Workshop ini dilaksanakan oleh Direktorat Jenderal Konservasi Sumber Daya Alam dan Ekosistem (KSDAE) ini bertujuan untuk mengembangkan potensi nilai ekonomi karbon di Lembaga Konservasi, mengembangkan potensi wisata terintegrasi yang bukan wisata massal, namun memiliki potensi ekonomi tinggi, serta mengembangkan Pusat Edukasi Pengelolaan Lembaga Konservasi (Center of Excellent); dan menghasilkan rekomendasi kebijakan dan kelembagaan terkait nilai ekonomi karbon, pengembangan wisata dan pusat edukasi pengelolaan satwa liar.

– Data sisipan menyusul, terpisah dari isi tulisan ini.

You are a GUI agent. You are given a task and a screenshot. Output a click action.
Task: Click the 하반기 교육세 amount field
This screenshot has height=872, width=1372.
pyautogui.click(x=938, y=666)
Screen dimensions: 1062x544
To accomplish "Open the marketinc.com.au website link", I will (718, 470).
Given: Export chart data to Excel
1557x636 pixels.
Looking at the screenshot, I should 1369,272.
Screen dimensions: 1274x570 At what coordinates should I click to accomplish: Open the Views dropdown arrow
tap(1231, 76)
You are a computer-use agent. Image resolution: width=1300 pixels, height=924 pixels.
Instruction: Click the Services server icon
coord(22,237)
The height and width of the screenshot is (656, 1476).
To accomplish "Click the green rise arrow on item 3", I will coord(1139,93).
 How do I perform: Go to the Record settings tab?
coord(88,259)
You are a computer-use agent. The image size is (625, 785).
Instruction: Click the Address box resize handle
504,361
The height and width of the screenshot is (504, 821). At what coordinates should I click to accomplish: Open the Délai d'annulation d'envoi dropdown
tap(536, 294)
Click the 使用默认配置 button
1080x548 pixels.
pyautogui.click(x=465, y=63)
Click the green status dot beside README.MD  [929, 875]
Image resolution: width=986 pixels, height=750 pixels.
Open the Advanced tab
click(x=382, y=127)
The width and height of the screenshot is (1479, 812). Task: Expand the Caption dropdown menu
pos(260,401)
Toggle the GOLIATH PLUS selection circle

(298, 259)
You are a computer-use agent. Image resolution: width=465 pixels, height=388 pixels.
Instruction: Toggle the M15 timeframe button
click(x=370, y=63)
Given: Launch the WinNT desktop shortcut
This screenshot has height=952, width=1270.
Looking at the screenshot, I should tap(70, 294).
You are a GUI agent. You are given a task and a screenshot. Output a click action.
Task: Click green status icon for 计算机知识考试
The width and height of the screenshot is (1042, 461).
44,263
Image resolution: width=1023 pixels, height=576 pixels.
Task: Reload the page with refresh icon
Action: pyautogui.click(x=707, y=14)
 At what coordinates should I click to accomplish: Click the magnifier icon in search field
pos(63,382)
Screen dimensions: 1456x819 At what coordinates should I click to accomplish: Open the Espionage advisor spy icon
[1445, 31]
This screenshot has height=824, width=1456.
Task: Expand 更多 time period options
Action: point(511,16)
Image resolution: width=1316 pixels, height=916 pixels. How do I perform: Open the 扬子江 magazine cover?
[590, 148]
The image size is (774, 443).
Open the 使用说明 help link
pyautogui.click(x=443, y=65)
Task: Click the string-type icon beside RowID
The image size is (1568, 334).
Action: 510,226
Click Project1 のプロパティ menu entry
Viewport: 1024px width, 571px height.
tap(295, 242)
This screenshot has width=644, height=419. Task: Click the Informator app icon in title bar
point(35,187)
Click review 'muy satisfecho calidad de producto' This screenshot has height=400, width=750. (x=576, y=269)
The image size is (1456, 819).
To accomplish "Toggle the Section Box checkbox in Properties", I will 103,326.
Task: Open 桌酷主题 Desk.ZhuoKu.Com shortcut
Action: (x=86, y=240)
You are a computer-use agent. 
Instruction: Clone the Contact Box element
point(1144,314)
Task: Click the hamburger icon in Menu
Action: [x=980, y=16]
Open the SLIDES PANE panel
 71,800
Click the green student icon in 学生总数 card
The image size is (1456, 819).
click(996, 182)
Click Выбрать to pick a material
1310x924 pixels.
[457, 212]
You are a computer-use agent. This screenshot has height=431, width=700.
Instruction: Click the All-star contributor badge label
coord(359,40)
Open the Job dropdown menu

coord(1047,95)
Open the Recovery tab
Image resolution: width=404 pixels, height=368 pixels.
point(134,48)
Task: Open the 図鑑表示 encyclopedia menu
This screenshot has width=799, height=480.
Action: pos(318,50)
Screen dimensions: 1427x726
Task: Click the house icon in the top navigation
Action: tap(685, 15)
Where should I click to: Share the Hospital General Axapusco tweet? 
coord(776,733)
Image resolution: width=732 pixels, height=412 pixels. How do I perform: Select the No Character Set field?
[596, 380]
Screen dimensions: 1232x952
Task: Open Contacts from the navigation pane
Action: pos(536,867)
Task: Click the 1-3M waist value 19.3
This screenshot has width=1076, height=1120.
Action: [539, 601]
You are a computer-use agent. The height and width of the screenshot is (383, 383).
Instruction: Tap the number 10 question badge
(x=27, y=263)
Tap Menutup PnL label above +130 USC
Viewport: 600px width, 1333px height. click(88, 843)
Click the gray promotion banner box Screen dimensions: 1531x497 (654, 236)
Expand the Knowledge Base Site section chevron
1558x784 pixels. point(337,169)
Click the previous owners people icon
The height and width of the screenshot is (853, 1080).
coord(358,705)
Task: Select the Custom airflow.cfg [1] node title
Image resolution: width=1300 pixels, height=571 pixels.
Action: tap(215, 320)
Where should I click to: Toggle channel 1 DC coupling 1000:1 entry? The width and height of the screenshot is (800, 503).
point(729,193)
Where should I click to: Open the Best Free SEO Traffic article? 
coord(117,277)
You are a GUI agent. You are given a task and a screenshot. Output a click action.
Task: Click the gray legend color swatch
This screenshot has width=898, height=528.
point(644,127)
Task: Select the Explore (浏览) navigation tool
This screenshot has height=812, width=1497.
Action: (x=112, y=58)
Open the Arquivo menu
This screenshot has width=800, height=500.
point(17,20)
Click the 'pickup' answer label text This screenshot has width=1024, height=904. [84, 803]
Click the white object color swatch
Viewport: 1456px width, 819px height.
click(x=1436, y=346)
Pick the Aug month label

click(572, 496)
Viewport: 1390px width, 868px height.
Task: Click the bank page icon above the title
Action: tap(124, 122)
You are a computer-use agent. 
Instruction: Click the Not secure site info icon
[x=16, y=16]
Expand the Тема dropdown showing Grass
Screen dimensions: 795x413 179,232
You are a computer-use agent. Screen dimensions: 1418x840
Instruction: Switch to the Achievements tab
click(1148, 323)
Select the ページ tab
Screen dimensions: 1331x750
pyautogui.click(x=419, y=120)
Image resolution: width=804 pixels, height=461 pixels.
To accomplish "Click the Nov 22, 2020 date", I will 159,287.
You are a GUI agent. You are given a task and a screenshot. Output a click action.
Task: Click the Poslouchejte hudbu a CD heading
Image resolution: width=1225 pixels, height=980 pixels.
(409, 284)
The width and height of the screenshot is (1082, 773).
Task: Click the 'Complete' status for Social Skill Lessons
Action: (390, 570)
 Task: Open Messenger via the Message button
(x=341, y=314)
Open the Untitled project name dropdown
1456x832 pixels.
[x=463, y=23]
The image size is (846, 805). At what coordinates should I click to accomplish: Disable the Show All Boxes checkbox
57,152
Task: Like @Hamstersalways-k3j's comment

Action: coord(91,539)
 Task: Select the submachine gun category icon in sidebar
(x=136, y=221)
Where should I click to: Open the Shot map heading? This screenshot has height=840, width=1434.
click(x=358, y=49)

Workshop ini diikuti oleh berbagai pihak terkait dari unsur Pejabat Eselon I dan II Lingkup KLHK, Kepala UPT Lingkup Ditjen KSDAE, Kepala Bagian Lingkup Ditjen KSDAE, perguruan tinggi/akademisi/praktisi dari Unversitas Gajah Mada, Institut Pertanian Bogor, Institut Teknologi Bandung, Universitas Brawijaya, Universitas Airlangga, Universitas Nasional, Perhimpunan Kebun Binatang Seluruh Indonesia (PKBSI), pimpinan lembaga konservasi, praktisi, serta dari unsur Pimpinan Kementerian/Lembaga Lain yang terkait.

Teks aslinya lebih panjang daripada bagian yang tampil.